Never mind the debossing. You'll be spending most of your time looking at the touchscreen of the Paperwhite. The screen's pixel density remains the same 221 ppi, which is higher than previous-generation E Ink kindles but not quite high-resolution enough to banish all jagginess from text. The old model offers good contrast, but this new model's whites are even whiter and blacks even blacker. This increased contrast makes text and images appear much crisper—and the older version was no slouch in this respect.

Like the original model, this Paperwhite illuminates itself by channeling light through a clever set of "light guides" that allow tiny lights peeking in from the side of the screen to illuminate the entire reading area. It's clever technology that really works, but in the first-generation Paperwhite some people complained of a banded or mottled interference pattern—basically, inconsistent lighting—at the bottom of the screen.

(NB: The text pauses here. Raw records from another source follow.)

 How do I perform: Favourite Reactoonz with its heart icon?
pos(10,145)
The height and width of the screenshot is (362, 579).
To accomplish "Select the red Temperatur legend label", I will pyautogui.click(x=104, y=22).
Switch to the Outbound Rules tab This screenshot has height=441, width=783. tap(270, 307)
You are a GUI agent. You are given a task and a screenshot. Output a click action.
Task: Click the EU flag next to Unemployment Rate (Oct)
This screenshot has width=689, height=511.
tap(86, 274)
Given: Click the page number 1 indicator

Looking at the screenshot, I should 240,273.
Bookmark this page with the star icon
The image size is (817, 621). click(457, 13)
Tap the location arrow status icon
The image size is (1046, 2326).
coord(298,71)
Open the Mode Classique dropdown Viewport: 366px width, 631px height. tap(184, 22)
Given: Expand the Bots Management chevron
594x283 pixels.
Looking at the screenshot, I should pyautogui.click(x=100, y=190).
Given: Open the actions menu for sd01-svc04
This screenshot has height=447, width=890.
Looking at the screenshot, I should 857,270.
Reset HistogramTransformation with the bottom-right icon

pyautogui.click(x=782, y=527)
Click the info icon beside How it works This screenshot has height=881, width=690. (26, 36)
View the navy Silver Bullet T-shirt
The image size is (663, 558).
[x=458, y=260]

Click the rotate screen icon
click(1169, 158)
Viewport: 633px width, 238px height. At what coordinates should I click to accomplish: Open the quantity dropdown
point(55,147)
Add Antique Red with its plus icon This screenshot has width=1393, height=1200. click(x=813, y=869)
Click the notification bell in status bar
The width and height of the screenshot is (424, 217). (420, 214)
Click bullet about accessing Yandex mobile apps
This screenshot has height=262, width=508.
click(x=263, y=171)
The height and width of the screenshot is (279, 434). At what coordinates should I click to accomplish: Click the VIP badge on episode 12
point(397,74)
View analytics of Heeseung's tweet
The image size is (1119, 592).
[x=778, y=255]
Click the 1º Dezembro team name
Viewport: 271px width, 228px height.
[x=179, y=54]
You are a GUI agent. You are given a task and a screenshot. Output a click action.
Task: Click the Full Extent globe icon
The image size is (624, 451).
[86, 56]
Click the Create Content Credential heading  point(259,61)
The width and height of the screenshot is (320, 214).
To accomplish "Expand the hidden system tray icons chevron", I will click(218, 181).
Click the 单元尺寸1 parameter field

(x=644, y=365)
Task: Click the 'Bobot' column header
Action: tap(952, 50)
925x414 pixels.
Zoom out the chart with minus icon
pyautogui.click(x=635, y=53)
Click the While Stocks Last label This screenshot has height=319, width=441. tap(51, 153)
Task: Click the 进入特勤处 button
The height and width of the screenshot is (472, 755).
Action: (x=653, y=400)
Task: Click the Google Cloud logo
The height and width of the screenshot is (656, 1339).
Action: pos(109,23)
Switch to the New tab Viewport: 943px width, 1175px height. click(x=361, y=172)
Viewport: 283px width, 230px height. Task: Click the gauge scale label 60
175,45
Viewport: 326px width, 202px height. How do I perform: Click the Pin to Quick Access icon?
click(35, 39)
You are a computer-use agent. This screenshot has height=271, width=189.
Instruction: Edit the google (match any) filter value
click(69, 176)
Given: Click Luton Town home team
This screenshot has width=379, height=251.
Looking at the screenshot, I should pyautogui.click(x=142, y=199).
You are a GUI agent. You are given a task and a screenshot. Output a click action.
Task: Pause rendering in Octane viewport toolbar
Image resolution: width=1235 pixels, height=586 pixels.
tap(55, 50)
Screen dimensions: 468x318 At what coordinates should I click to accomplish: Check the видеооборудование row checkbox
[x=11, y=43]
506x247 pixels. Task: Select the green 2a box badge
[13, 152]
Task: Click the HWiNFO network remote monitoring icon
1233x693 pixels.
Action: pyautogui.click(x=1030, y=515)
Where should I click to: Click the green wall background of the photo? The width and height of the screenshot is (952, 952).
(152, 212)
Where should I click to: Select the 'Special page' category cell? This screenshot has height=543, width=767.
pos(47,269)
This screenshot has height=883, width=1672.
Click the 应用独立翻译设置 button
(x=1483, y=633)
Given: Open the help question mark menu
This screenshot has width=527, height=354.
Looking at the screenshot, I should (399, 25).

This new Paperwhite's screen addresses this fault. It's evenly illuminated, with no banding at all. The light itself is also much warmer than the previous version's cooler blueish hue. This warmer color, coupled with the increased contrast, creates a reading experience that's a much closer match to the printed page.

Amazon claims the Paperwhite is 25 percent faster than the previous version, and it is indeed speedier. Pages turn quickly and books open in a snap. Screen refreshes (when the screen flashes black for a second in order to wipe and redraw the E Ink screen) happen less frequently, thanks to a new software trick that only refreshes the screen when the Kindle thinks it's required. (The old model would refresh every six pages, whether it needed to or not.) You can, however, optionally set the screen to refresh after every page turn if you can't stand the slight ghosting that can occur with fewer screen refreshes.